In a recent op-ed, which draws on her analysis of 2,400 Yelp reviews of the best- and worst-rated restaurants in these neighborhoods, Joassart-Marcelli underscores that most highly-rated ethnic restaurants in Barrio Logan and City Heights are located “in areas where the foodscape is in the process of becoming more cosmopolitan and oriented toward white consumers.” As predominantly white Yelpers flood ethnic foodscapes in search of “exotic” food, Joassart-Marcelli concludes, food prices rise, rent skyrockets, and cultural expression stagnates, slowly corralling the ethnic into a sociotechnical, normative order. It follows, then, that Apple’s partnership with Yelp, justified as giving “voice” to small businesses, is far from innocent and shows how speech recognition can be critically examined as a place-making practice. Additionally, it goes without saying that gentrification is a disability issue. The conflux of aggressive urban development policies and the financial limitations imposed on disabled people by public programs such as Social Security Disability Insurance (SSDI) can lead to socioeconomic disparities in housing, safety, food security, and more.

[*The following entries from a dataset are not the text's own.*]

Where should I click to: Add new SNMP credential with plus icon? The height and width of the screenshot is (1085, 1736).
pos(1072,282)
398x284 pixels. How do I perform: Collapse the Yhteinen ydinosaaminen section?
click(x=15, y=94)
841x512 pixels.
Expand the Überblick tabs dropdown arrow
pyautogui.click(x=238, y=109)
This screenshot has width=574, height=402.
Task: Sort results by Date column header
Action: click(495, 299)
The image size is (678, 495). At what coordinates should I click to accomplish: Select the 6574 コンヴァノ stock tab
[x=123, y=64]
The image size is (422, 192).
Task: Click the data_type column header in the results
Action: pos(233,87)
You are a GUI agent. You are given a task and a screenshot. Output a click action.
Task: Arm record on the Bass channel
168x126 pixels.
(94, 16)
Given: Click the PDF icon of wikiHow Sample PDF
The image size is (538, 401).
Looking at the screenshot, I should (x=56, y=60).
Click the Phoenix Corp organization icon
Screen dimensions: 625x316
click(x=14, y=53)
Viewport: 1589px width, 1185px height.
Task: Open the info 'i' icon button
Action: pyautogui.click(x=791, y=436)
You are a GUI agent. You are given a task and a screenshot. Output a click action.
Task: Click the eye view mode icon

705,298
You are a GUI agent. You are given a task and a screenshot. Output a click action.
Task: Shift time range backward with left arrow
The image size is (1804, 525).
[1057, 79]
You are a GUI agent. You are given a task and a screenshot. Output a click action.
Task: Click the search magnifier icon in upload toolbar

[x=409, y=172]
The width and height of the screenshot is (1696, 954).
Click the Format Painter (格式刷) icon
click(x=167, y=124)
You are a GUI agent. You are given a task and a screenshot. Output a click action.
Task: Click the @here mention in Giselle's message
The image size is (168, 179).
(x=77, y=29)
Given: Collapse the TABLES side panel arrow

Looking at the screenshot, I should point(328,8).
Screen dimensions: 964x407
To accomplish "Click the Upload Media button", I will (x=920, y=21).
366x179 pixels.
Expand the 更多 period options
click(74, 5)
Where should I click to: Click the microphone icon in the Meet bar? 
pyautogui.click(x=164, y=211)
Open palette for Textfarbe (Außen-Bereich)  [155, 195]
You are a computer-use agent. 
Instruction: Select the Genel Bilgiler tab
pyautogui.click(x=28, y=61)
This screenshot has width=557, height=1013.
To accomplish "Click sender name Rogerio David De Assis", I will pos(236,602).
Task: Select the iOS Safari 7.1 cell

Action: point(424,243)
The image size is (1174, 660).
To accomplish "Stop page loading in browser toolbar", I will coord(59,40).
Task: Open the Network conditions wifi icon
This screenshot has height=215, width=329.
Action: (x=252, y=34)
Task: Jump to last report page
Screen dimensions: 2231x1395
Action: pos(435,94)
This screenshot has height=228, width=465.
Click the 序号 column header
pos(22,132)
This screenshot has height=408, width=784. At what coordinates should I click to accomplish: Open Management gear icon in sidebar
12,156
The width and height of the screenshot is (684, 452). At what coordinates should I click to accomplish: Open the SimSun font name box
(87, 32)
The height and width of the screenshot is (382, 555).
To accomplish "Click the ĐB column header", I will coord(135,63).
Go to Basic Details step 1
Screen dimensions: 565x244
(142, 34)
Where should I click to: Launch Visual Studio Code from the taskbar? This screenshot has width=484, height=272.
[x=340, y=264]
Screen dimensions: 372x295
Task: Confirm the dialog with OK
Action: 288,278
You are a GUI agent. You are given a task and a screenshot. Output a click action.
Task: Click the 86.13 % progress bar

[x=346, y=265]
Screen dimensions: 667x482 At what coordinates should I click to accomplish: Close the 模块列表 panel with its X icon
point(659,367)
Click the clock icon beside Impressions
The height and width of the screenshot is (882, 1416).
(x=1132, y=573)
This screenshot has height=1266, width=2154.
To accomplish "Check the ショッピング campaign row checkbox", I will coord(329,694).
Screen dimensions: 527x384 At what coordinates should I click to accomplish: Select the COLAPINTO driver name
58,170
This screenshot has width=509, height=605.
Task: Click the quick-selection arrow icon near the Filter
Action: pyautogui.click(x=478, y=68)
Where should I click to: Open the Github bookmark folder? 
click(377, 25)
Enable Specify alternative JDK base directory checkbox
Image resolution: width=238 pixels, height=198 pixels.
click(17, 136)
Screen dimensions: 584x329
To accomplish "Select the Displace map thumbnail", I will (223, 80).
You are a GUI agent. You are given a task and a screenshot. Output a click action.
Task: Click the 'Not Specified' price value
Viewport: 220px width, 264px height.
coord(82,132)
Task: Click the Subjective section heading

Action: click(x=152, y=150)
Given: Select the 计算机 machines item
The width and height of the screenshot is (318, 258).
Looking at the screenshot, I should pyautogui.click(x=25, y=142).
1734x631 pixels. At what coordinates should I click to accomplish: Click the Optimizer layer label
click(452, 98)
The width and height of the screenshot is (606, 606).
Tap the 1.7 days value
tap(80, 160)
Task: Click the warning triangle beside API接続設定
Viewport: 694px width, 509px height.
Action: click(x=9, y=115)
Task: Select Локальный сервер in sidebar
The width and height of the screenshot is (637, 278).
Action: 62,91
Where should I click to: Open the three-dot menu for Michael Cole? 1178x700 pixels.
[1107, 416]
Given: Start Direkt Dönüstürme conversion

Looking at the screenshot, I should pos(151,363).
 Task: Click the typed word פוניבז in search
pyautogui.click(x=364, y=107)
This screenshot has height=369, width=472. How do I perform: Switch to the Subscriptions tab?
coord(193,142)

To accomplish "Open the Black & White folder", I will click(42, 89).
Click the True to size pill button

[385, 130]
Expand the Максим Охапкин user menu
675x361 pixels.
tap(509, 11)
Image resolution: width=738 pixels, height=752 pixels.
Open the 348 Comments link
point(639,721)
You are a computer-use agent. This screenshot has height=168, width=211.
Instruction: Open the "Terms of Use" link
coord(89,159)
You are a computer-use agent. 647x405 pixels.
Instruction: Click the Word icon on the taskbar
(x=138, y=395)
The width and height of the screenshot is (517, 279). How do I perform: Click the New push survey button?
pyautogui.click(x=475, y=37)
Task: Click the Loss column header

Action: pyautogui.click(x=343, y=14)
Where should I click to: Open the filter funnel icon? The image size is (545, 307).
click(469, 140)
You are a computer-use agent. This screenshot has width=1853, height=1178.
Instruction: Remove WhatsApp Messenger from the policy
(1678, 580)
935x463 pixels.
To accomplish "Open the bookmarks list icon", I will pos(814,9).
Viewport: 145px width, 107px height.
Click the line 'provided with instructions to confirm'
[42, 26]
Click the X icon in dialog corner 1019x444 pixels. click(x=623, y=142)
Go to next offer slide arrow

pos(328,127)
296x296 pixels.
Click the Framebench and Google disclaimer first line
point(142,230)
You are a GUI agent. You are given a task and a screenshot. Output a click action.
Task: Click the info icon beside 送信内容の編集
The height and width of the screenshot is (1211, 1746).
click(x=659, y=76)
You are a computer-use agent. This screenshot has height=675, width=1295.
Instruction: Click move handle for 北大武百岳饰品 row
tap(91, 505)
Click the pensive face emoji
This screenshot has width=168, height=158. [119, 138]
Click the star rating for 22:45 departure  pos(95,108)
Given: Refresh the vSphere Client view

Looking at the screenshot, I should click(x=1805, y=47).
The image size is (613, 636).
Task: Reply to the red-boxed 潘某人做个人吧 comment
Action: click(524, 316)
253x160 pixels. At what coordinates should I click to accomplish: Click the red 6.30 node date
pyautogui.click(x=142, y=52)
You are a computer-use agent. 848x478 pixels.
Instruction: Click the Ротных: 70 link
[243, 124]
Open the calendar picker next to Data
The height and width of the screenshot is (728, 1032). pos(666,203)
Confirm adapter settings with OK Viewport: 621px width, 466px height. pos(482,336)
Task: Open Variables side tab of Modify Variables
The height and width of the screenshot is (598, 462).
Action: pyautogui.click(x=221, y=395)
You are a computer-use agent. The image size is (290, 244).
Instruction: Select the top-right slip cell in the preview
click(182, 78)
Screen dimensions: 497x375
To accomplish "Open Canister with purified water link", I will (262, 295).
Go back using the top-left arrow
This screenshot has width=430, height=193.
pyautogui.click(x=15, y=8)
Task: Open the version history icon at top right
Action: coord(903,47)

This brief analysis seeks to spotlight only a few sociopolitical aspects of speech recognition systems through the lens of Siri. By integrating user location data into Siri’s ASR platform, Apple had to “bring under one roof” ideologies of population management, a social media platform, and market demands, amid a much broader human and non-human actor network. What can be observed is the recognitive violence this program has inflicted on identity formation, linking the “ear” of Siri overwhelmingly toward the subject position of the consumer. What can be speculated is the potential contributions this orientation may have on the representation and transformation of public space. If Siri affords me a certain degree of access in my daily life, it is not without disaffording many of my neighbors in the near future. Today, when I found out that a beloved local business just two doors down from Urth is closing, I couldn’t help but wonder if that future is closer than we think.
Joshua A. Halstead is an epistemic activist working at the intersection of critical disability studies, design pedagogy, and community organizing.